Patient satisfaction scores may be “here to stay,” but as the Archives study shows, those who over-rely upon patient satisfaction results may do so at their own peril.

Dr. Sullivan practices emergency medicine in Illinois, is a clinical assistant professor of EM at the University of Illinois, and has a private law practice in Frankfort, IL

1 Comment

  1. Dr. Sullivan,

    Thank you for your insightful piece.

    As an expert in customer experience, I too am concerned with the approach used to define patient satisfaction and the linkage of that to healthcare funding. However, I think there has to be a clear distinction in future studies.

    When we (my company http://www.tonybodoh.com) have worked with medical practices (not hospitals) we have examined the differences in the commentary attached to patient reviews. Going beyond “satisfaction” we study what themes correlate with higher or lower satisfaction. And, some of what we’ve found could support the findings of this study: Some, but certainly not all, of the commentary of low rated reviews are a result of the patient not believing the diagnosis of the doctor. They therefore seek out another doctor to get the medical attention they were initially seeking with the first doctor. Is it possible that the patient satisfaction studies need to take a longitudinal approach to see if the dissatisfied patients sought treatment elsewhere and therefore their additional treatment is not included in hospital records? Is it possible that these dissatisfied patients had evidence that what they were not being evaluated sufficiently? These questions are still unanswered as far as I can tell.

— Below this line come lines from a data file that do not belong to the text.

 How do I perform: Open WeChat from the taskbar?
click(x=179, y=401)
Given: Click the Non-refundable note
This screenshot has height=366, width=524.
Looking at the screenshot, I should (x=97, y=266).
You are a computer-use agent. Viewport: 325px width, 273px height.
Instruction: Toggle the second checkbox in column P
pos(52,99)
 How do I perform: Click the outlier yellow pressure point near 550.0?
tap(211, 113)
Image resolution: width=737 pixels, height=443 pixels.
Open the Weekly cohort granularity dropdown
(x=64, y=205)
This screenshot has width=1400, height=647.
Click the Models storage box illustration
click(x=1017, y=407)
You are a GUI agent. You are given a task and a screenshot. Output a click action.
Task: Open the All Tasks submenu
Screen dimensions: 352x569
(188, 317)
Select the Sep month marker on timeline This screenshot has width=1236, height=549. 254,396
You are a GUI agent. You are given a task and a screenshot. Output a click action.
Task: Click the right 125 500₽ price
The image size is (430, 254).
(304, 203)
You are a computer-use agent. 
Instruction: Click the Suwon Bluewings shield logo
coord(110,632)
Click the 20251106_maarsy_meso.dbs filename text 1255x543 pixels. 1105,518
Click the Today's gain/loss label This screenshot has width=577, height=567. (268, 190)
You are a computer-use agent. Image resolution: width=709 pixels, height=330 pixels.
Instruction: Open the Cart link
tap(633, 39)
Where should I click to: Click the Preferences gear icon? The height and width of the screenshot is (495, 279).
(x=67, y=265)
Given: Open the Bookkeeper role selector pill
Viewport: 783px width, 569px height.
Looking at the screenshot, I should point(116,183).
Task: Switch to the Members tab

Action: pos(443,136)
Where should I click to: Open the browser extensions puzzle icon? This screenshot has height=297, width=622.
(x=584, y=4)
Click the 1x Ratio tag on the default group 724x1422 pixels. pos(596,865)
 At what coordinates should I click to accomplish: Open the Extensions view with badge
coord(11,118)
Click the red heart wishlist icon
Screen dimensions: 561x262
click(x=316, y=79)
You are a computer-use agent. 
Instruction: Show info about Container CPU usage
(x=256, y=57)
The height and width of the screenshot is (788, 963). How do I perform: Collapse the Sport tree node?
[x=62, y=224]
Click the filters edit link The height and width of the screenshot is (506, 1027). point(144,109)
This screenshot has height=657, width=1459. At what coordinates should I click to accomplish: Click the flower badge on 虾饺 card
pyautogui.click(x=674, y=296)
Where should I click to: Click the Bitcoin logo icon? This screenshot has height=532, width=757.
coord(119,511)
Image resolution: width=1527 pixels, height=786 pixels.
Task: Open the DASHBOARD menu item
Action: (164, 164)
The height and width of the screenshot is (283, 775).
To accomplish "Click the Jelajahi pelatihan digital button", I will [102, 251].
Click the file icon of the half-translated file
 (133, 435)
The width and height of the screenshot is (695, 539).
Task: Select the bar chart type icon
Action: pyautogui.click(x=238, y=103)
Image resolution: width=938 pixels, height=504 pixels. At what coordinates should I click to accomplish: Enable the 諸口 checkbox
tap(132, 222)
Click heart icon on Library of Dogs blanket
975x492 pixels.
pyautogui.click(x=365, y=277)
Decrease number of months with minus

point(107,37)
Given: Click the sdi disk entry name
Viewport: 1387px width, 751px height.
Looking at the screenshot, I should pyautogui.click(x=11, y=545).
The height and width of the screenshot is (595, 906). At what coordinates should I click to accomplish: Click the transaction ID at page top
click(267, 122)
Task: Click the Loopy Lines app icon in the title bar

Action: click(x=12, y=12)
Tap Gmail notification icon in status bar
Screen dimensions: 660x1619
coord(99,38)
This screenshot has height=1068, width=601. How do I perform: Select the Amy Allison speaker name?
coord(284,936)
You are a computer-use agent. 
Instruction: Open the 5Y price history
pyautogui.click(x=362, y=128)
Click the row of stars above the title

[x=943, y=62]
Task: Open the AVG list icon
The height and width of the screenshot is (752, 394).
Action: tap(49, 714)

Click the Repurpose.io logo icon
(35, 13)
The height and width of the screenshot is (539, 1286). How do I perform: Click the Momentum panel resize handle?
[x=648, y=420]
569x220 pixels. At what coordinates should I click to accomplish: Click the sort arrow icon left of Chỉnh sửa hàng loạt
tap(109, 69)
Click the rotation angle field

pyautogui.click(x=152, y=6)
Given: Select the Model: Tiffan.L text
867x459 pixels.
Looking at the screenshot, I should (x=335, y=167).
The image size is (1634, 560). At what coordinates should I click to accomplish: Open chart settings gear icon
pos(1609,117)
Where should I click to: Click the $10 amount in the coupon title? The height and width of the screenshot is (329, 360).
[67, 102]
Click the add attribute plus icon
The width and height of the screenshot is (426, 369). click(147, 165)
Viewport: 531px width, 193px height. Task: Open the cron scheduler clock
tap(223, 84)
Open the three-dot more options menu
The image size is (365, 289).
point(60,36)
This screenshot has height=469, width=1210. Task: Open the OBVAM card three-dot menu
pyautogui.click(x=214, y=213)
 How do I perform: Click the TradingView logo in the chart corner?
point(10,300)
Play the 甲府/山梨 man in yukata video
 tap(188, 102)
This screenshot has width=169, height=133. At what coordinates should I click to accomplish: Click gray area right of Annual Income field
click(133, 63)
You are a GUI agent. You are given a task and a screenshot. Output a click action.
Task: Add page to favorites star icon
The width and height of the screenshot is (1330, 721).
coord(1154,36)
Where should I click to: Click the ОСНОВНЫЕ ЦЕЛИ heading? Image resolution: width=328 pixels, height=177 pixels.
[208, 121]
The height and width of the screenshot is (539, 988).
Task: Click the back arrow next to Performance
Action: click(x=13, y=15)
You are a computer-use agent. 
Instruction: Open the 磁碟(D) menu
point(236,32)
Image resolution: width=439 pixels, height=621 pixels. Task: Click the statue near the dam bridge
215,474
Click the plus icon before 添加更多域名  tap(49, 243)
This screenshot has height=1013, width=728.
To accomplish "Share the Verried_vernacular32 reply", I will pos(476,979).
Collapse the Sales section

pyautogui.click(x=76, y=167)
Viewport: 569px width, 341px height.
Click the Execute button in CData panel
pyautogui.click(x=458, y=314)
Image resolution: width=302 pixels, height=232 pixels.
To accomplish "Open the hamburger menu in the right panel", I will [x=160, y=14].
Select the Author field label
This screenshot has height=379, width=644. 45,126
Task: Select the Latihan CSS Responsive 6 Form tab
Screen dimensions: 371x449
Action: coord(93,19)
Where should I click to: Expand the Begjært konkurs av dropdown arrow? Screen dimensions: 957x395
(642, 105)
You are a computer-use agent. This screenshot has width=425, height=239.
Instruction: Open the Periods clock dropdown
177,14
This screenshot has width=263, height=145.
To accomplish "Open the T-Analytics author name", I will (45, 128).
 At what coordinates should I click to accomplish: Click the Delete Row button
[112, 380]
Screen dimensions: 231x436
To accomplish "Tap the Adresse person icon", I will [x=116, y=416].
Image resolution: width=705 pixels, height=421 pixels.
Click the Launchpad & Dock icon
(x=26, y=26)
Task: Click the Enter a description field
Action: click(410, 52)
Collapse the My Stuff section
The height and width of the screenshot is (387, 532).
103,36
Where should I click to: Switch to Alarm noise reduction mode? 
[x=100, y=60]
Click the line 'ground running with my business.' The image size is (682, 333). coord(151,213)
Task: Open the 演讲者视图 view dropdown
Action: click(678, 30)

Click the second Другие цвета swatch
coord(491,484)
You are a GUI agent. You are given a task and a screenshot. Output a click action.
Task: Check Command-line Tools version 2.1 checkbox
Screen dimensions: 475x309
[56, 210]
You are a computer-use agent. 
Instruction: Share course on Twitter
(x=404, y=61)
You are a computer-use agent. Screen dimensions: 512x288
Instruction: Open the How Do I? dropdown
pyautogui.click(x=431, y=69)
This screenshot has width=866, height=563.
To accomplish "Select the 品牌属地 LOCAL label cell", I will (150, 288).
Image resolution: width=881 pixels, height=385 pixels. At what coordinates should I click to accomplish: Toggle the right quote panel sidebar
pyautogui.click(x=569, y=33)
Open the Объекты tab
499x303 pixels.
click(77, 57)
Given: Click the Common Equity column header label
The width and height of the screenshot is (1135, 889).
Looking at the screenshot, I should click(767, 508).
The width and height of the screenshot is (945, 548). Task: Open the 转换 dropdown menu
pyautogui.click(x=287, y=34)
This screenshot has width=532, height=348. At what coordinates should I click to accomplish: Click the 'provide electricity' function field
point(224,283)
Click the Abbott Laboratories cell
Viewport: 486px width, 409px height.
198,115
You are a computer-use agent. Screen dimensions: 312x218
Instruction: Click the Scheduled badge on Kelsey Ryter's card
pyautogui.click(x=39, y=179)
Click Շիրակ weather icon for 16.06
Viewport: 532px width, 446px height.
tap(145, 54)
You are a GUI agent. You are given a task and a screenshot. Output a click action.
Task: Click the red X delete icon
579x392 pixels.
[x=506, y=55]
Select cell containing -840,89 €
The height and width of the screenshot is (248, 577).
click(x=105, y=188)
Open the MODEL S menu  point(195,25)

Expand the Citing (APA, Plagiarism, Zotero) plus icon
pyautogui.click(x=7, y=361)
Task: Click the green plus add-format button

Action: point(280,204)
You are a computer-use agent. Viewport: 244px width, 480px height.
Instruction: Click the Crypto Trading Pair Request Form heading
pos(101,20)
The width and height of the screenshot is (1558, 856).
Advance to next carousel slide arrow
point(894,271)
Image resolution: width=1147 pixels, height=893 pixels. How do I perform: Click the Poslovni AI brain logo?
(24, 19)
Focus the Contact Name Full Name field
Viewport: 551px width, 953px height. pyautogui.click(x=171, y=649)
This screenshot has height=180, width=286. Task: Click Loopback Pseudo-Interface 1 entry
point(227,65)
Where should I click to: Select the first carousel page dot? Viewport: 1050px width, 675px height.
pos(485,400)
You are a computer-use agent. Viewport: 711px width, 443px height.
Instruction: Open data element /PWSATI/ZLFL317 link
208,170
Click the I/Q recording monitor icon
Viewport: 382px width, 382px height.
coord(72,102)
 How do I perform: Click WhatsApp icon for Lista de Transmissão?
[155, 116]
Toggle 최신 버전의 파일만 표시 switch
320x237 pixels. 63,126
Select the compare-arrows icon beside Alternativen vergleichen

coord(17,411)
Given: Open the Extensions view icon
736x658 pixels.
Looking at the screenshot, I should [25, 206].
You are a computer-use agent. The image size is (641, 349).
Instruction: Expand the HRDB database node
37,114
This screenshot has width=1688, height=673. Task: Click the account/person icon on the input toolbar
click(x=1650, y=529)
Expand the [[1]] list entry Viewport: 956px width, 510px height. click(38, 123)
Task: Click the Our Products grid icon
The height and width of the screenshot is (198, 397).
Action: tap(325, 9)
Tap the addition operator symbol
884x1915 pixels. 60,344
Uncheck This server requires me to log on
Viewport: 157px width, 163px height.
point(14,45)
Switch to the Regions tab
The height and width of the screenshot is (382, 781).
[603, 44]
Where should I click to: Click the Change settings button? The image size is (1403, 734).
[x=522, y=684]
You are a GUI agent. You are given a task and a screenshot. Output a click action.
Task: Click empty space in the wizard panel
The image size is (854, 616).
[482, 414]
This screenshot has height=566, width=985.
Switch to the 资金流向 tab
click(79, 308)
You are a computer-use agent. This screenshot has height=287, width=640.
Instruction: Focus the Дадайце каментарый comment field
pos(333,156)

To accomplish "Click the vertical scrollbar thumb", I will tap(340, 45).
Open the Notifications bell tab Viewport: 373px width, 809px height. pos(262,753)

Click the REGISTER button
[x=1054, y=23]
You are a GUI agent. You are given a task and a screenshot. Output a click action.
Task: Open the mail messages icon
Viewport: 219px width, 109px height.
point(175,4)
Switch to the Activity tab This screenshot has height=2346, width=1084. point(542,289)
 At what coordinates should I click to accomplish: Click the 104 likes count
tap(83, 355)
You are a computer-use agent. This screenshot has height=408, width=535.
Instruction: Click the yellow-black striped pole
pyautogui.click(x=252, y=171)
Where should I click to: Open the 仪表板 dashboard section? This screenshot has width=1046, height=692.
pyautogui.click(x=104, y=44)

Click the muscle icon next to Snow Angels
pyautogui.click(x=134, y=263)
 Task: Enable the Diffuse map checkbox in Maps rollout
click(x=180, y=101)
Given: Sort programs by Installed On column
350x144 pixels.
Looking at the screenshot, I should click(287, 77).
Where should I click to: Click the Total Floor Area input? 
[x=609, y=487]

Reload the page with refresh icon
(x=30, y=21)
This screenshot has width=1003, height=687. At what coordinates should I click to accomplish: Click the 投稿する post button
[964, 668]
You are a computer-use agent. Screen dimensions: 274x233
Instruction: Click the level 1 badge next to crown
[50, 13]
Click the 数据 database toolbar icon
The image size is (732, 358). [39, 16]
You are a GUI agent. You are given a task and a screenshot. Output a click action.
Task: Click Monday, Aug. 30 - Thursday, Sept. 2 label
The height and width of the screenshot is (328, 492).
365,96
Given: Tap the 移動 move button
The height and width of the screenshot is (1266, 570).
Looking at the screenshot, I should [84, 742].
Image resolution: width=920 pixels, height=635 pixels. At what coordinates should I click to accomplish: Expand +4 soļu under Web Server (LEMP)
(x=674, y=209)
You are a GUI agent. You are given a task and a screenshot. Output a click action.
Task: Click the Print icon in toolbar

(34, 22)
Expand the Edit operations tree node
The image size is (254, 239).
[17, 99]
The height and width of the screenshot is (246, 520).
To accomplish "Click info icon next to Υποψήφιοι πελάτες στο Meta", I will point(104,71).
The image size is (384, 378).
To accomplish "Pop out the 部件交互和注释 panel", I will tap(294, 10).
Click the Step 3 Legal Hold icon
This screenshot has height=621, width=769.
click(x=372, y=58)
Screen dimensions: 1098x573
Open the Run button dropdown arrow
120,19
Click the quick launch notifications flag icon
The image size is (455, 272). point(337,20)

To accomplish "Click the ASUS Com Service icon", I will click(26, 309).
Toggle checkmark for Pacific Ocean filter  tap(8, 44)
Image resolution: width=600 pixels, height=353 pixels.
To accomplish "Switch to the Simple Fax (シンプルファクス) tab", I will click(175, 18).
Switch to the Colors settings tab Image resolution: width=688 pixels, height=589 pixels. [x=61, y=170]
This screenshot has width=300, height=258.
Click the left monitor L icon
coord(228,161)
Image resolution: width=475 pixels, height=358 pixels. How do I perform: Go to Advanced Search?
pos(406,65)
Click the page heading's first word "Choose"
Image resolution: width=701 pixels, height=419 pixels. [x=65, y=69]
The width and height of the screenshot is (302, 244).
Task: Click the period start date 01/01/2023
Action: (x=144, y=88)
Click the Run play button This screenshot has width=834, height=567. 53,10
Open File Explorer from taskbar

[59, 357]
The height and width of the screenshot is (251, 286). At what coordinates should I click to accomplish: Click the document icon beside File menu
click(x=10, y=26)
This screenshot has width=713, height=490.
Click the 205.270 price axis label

    Other reasons for low patient satisfaction relate to the time the doctor takes with the patient and with billing issues. Some doctors are actually penalized for suggesting additional testing because it is not covered by the patient’s insurance and the patients feel a “bait and switch” is happening.

    On the other hand, when patients rate a doctor’s office or the doctor highly, the comments reflect the compassion of the doctor; their willingness to listen; their desire to care. But, it does not imply additional studies were done by the doctor.

    For the research you commented on and the subsequent reporting of that research it seems there is a generalization being made that high scores leads to higher mortality. I believe the research needs to go deeper into the themes that patients mention as the reasons they are satisfied.

    I believe a patient-centered focus is important and that satisfaction scores alone are not the right answer. In my experience companies that rely on just a satisfaction metric can make progressive improvements sometimes. Other companies using the same method fail to make noticeable improvements. The companies that consistently make the most improvement are those that learn to study the quantitative and the qualitative elements of the customer experience.

    I would suggest the same is required for patient experience. There is no score that is sufficient. Scores only indicate that something may be right or wrong, not why it is right or wrong. That requires a different type of research that is not necessarily quantifiable.